▸ EXERCISE DESCRIPTION: Once you reach the line containing "This screenshot has width=973, height=1040." in the data below, restate each line word for word up to and including the one containing "Toggle the R trace checkbox below graph".

▸ WORKING DATA:
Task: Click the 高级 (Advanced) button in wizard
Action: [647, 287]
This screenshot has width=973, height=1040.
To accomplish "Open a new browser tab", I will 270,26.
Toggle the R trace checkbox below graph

---

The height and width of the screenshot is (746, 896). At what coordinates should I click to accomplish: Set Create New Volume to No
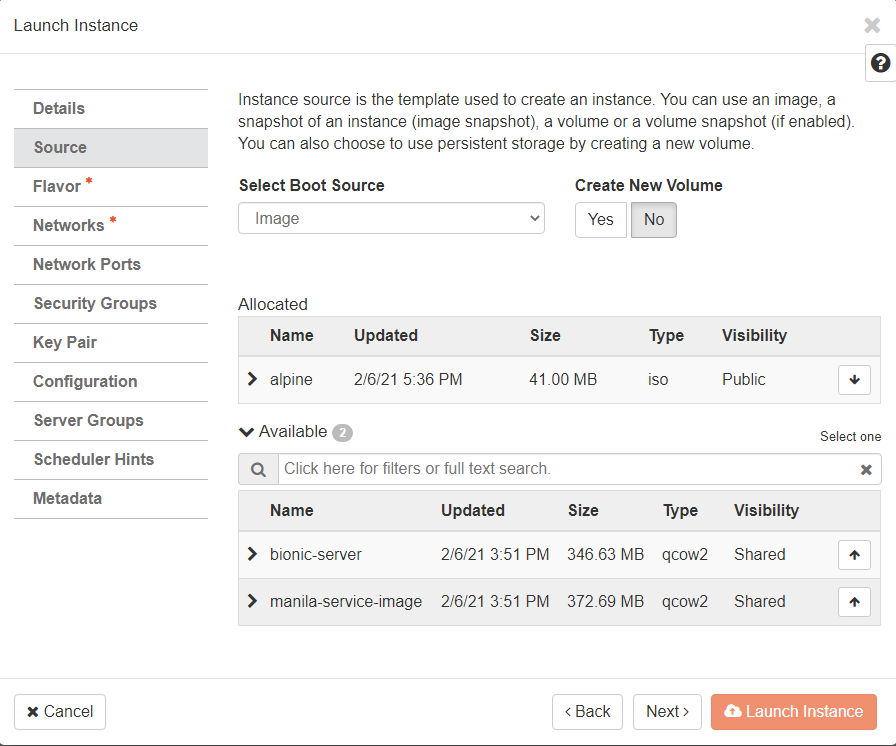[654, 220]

---

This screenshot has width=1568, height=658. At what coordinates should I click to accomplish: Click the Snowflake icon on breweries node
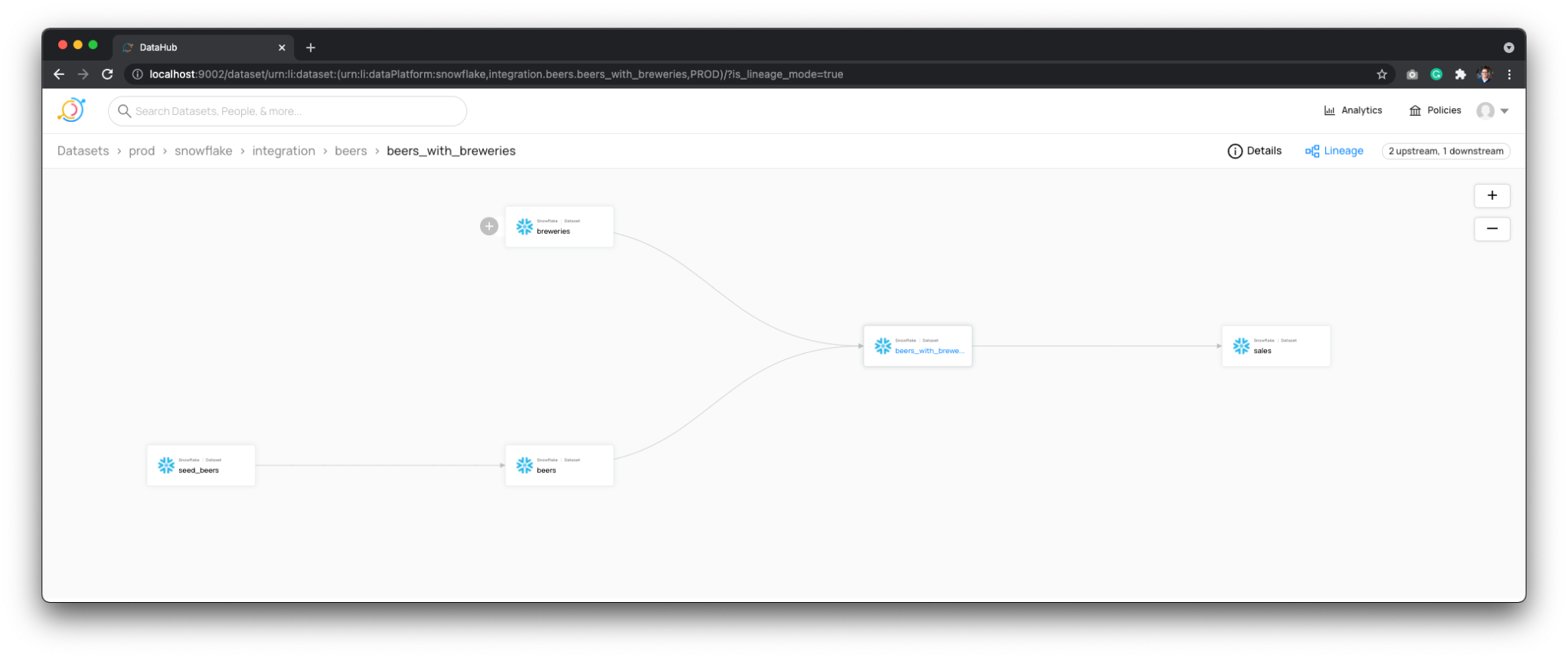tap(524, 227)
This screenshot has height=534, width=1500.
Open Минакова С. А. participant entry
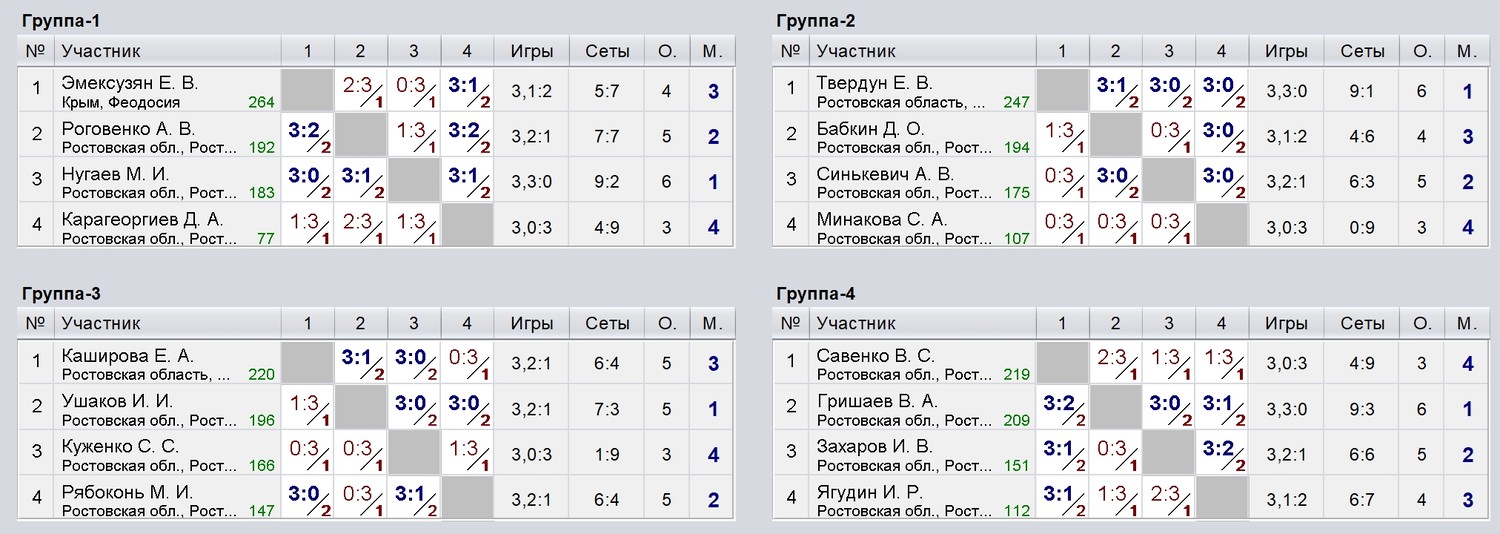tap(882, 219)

▸ OUTPUT BELOW:
This screenshot has width=973, height=1040.
To accomplish "Open a new browser tab", I will 270,26.
Toggle the R trace checkbox below graph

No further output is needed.